Gli zoomanti: insegnare la letteratura americana ai tempi del Covid-19
DOI:
https://doi.org/10.54103/2035-7680/17890Keywords:
Covid; online teaching; Zoom; liberty; American literature; AgambenAbstract
In May 2020, Giorgio Agamben, one the most influential Italian philosophers of his generation, wrote in a post published on the website of the Italian Institute for Philosophical Studies that all those professors who would agree “to submit to the new telematic dictatorship and to teach their courses only online are the perfect equivalent of those university professors who in 1931 swore allegiance to the Fascist regime.” Philosophers, as is well known, have cultivated the art of paradox since the time of Zeno.

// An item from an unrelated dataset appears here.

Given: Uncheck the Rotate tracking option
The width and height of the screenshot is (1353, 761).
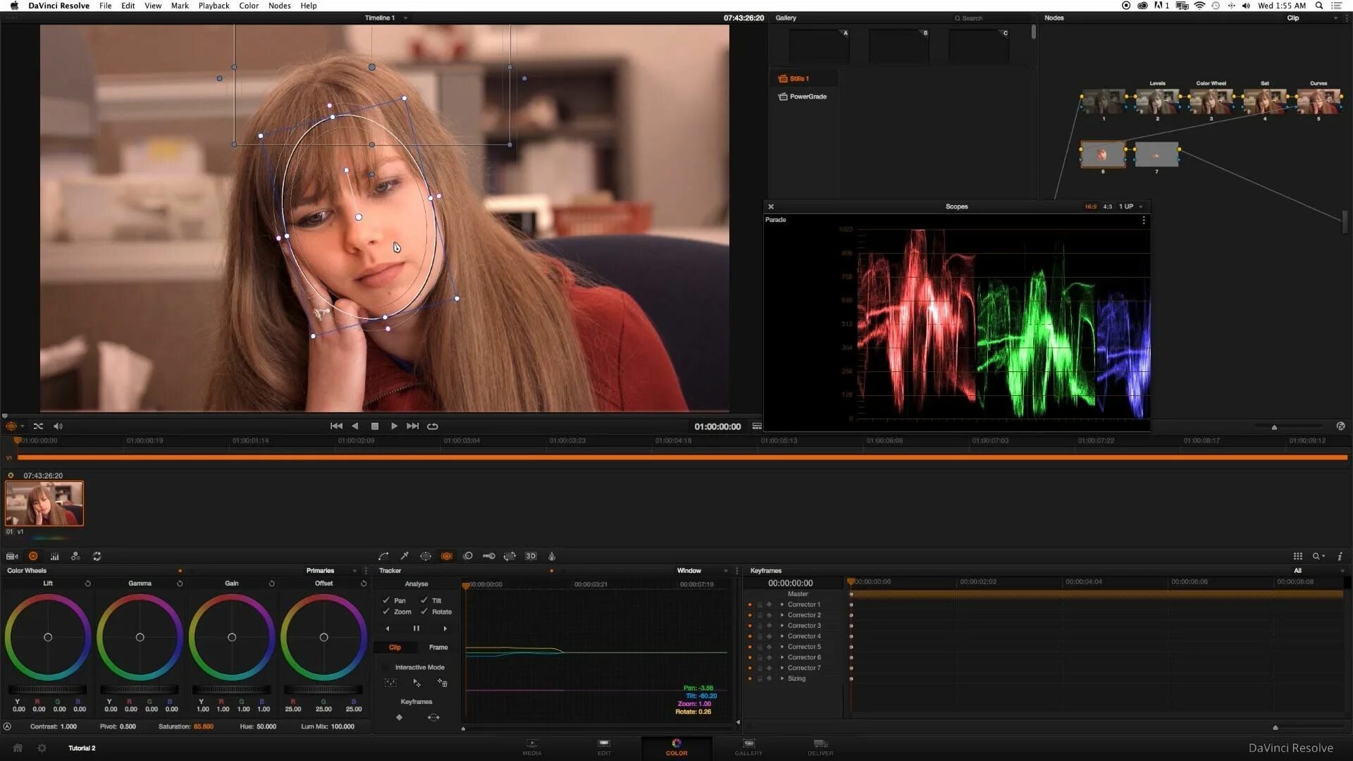Looking at the screenshot, I should 424,612.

In a less apocalyptic vein than Agamben’s post, in this essay I suggest that teachers and students involved in digital teaching and learning don’t run the risk of turning into dangerous Blackshirts, but at worst they might turn into zoomanti (a neologism that could be roughly translated into English as “Zoomers,” but also a word that for many Italian readers is evocative of the phrase “anime purganti,” “the souls of Purgatory”). More specifically, drawing on my experience of teaching online classes in American literature at the University of Munich for three semesters in a row, I reflect on both the risks and opportunities arising from the radical reconfiguration of the relationship between knowledge production and technology triggered by the Covid pandemic.